** Action item **
Below is a listing; retype exactly the line with "Where should I" and every line after it through the end, and only those, leaving out the pictures.
───
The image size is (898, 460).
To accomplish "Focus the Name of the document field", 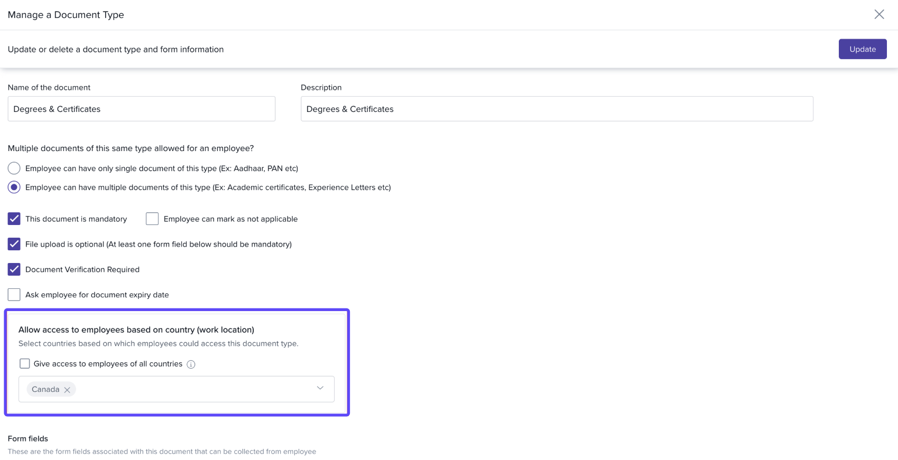I will 141,109.
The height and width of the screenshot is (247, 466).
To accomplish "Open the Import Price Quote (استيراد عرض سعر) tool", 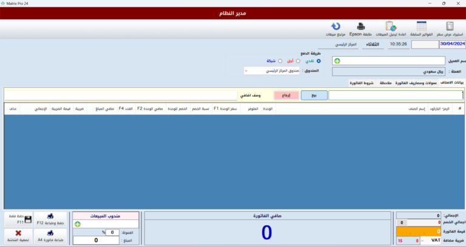I will point(449,28).
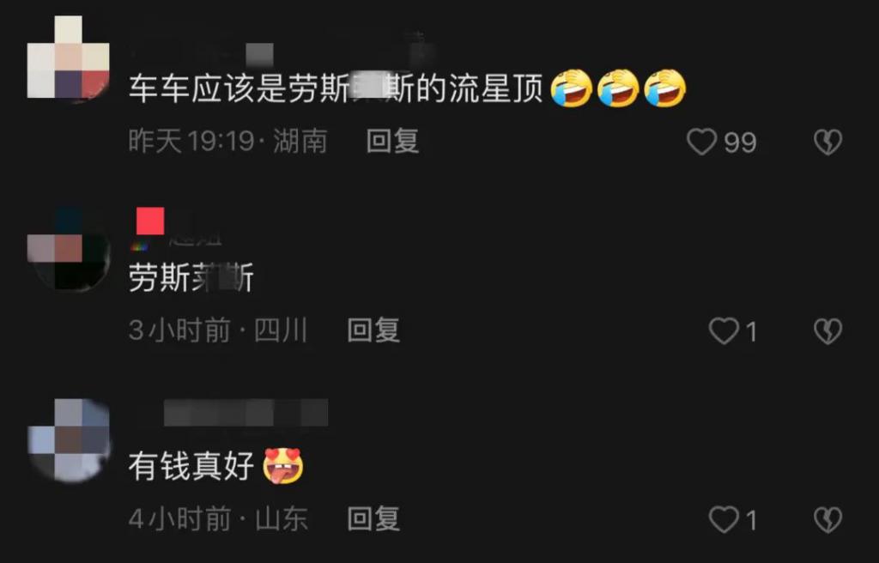Click the heart-eyes emoji in third comment
The height and width of the screenshot is (563, 879).
click(x=283, y=467)
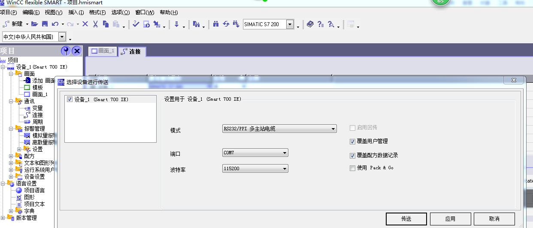The width and height of the screenshot is (533, 228).
Task: Uncheck 设备_1 (Smart 700 IE) in device list
Action: (70, 99)
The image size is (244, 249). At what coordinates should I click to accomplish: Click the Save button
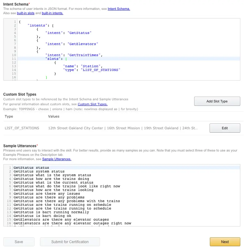19,242
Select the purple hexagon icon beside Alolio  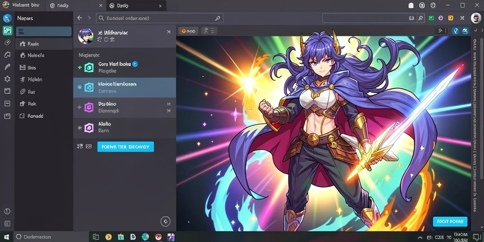[x=89, y=127]
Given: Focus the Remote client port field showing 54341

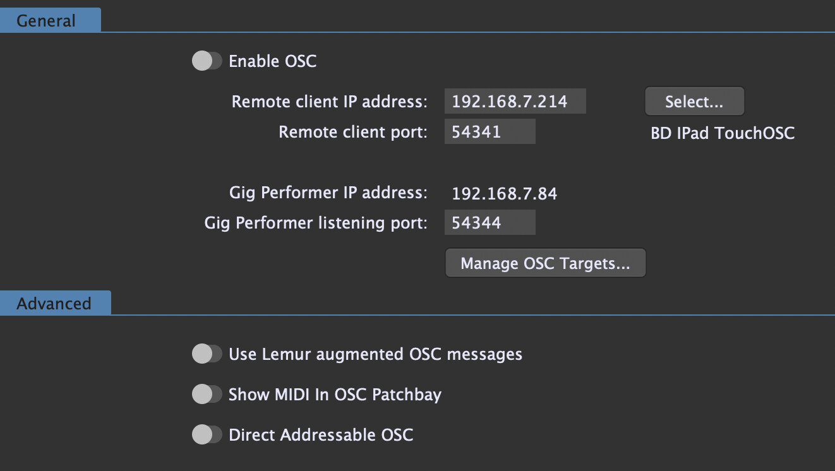Looking at the screenshot, I should click(x=490, y=131).
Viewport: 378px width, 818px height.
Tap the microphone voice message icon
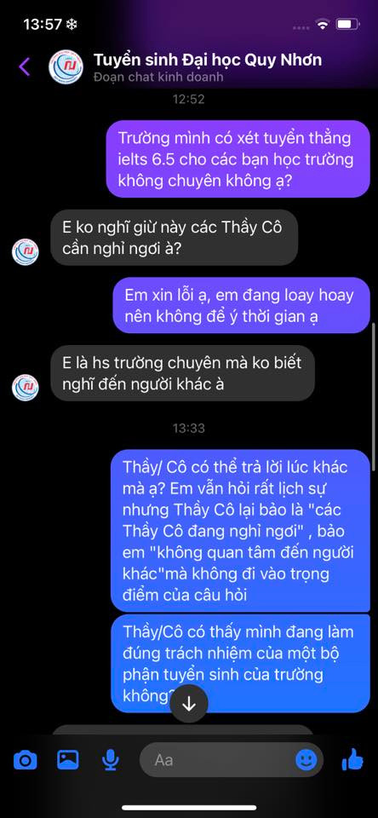pyautogui.click(x=110, y=759)
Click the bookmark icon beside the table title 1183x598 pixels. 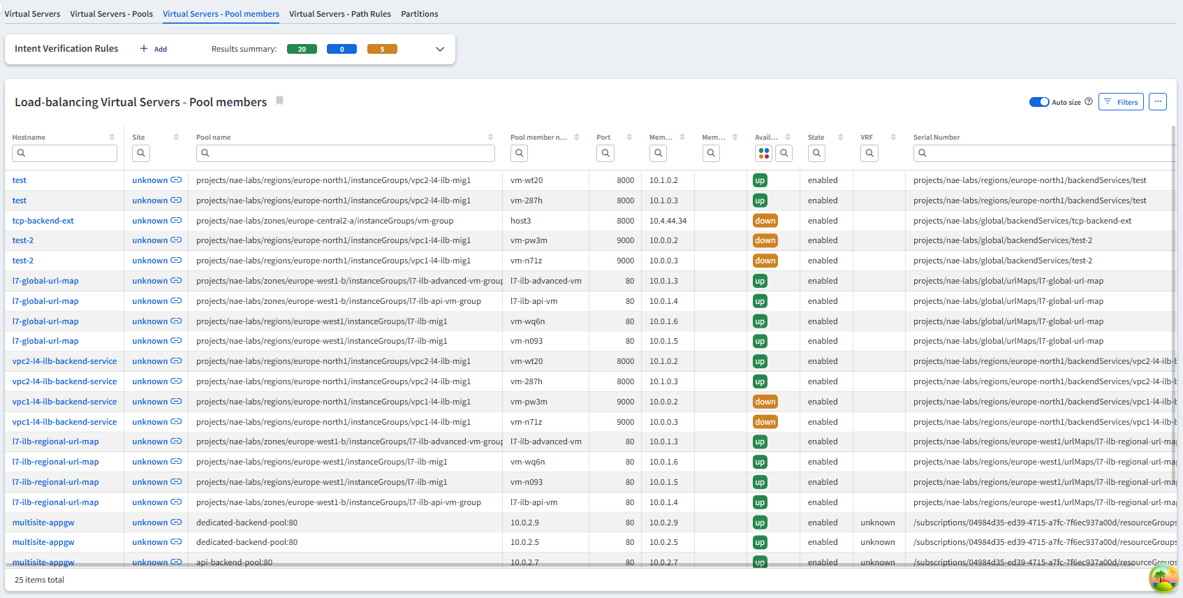point(279,101)
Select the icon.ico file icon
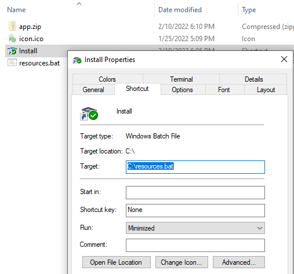Screen dimensions: 294x274 click(12, 39)
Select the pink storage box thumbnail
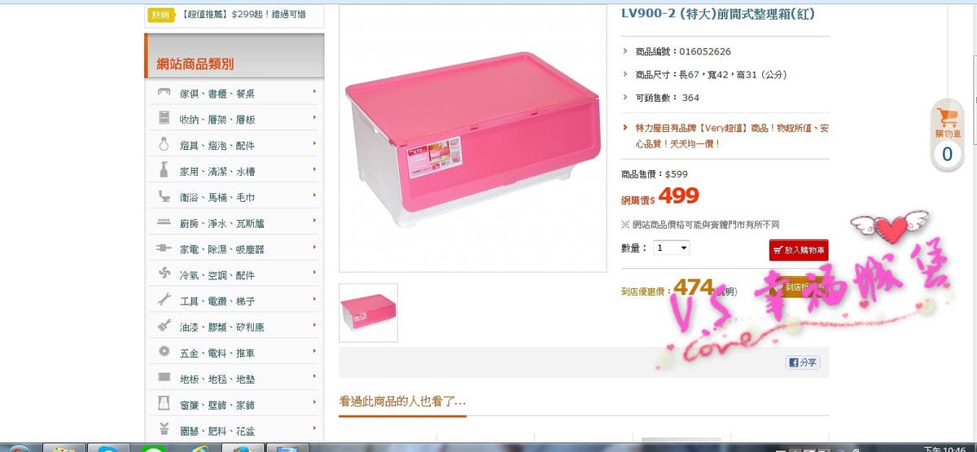Viewport: 977px width, 452px height. click(368, 313)
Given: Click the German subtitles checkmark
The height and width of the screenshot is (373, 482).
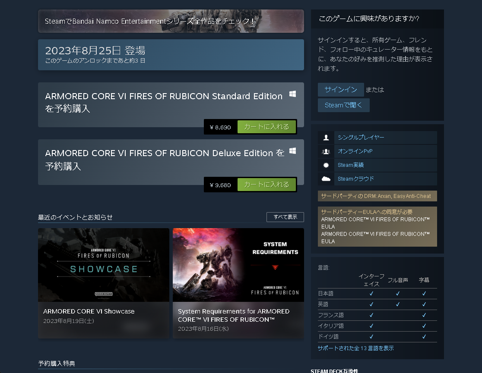Looking at the screenshot, I should pyautogui.click(x=424, y=337).
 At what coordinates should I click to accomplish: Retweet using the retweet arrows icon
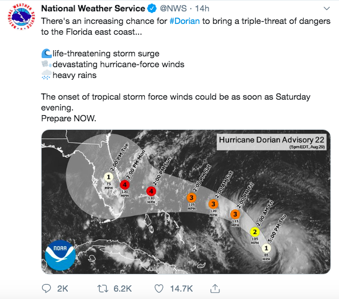[103, 289]
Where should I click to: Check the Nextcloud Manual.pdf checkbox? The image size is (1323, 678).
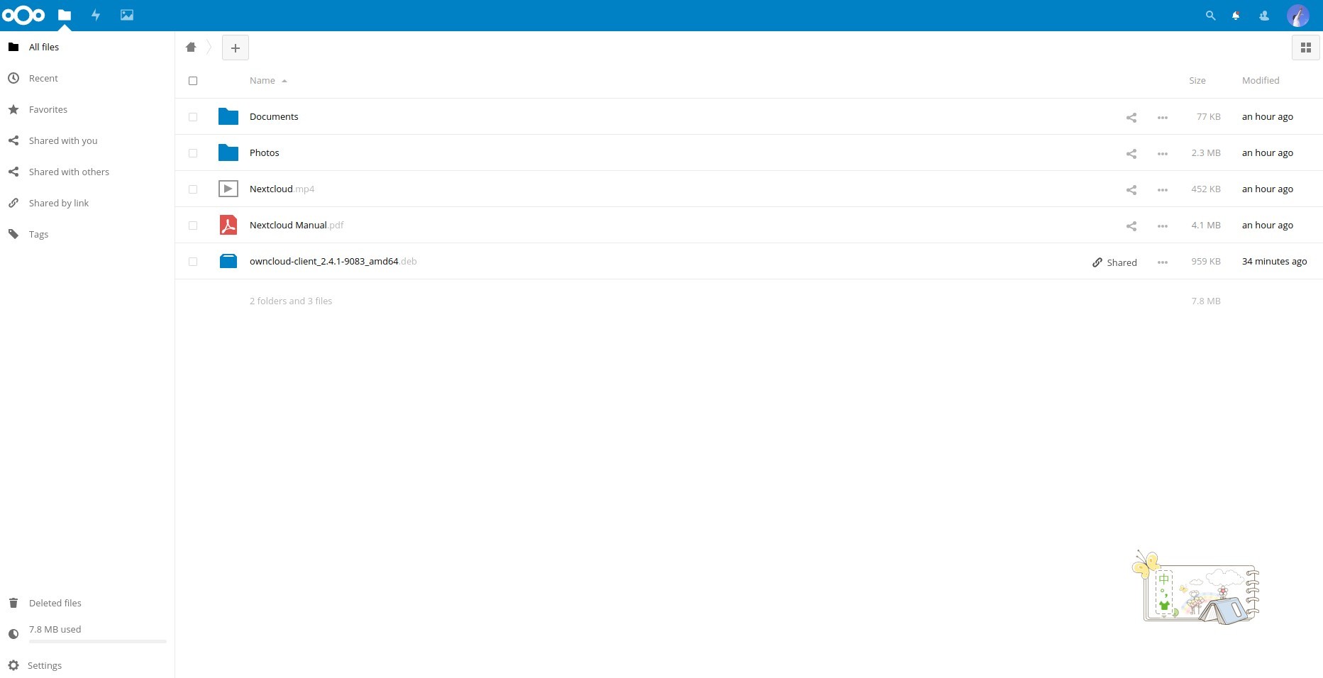[x=193, y=226]
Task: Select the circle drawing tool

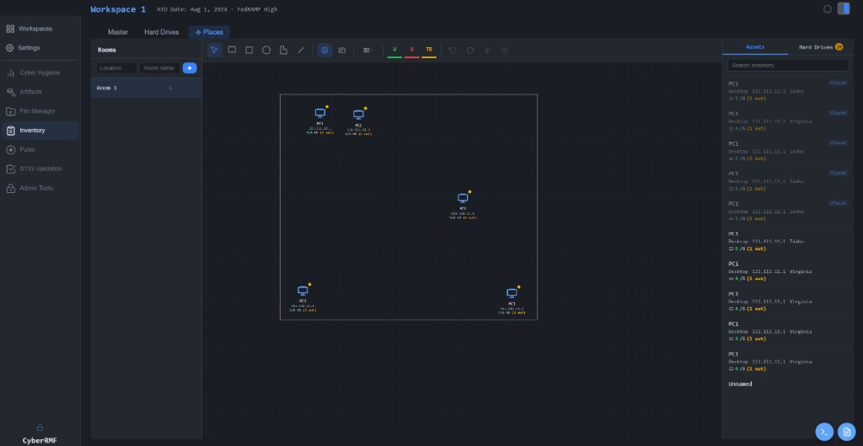Action: [266, 51]
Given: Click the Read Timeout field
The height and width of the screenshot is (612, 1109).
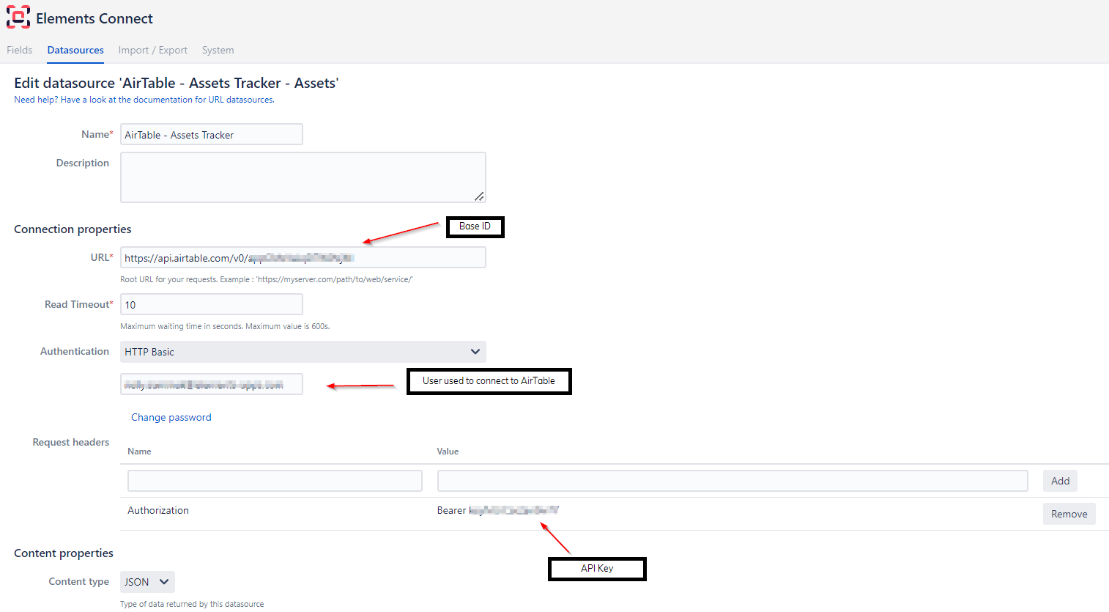Looking at the screenshot, I should point(211,305).
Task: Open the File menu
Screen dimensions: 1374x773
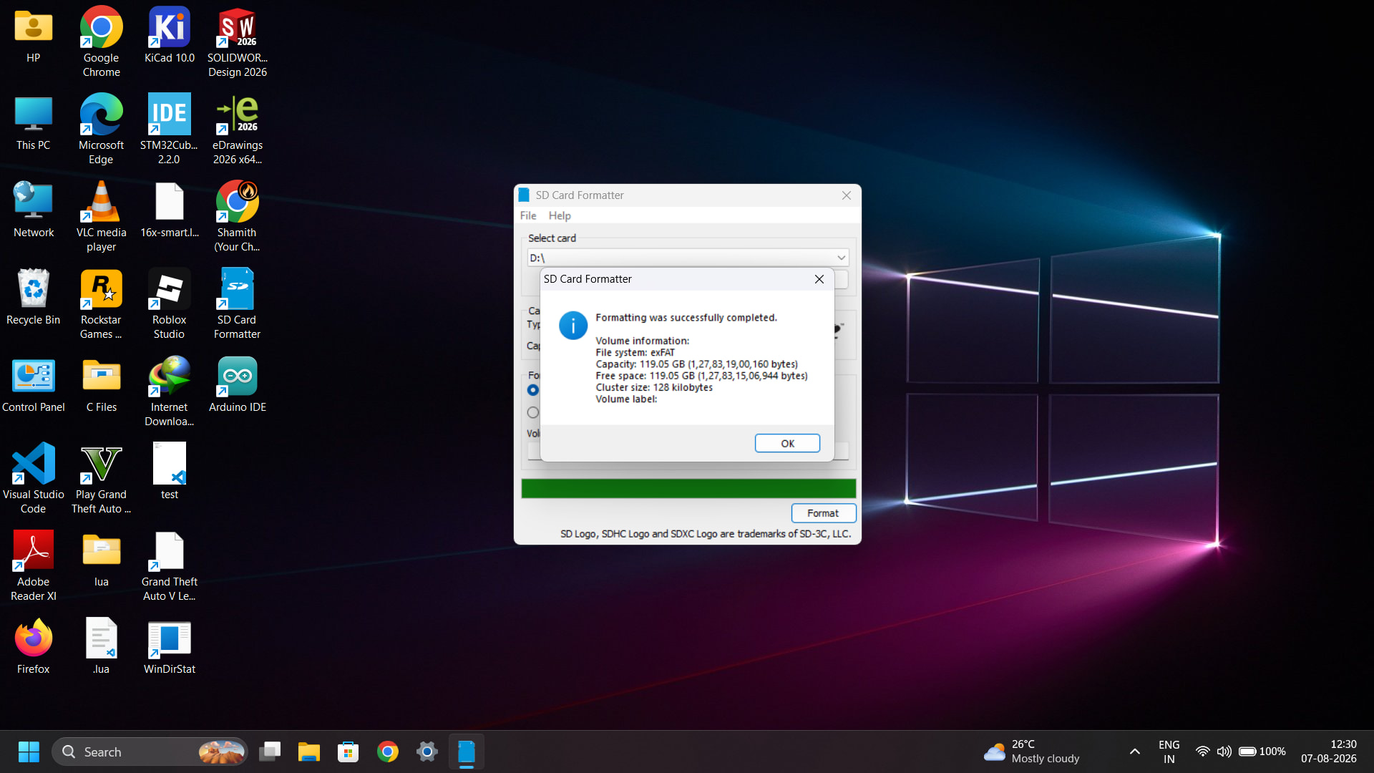Action: pyautogui.click(x=528, y=215)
───
** Answer to the problem **
Where should I click to: Check the Nextcloud Manual.pdf checkbox? The image size is (1323, 678).
[x=193, y=226]
Task: Select the circle drawing tool

Action: [266, 51]
Given: Click the Read Timeout field
The height and width of the screenshot is (612, 1109).
Looking at the screenshot, I should point(211,305).
Task: Open the File menu
Screen dimensions: 1374x773
Action: pyautogui.click(x=528, y=215)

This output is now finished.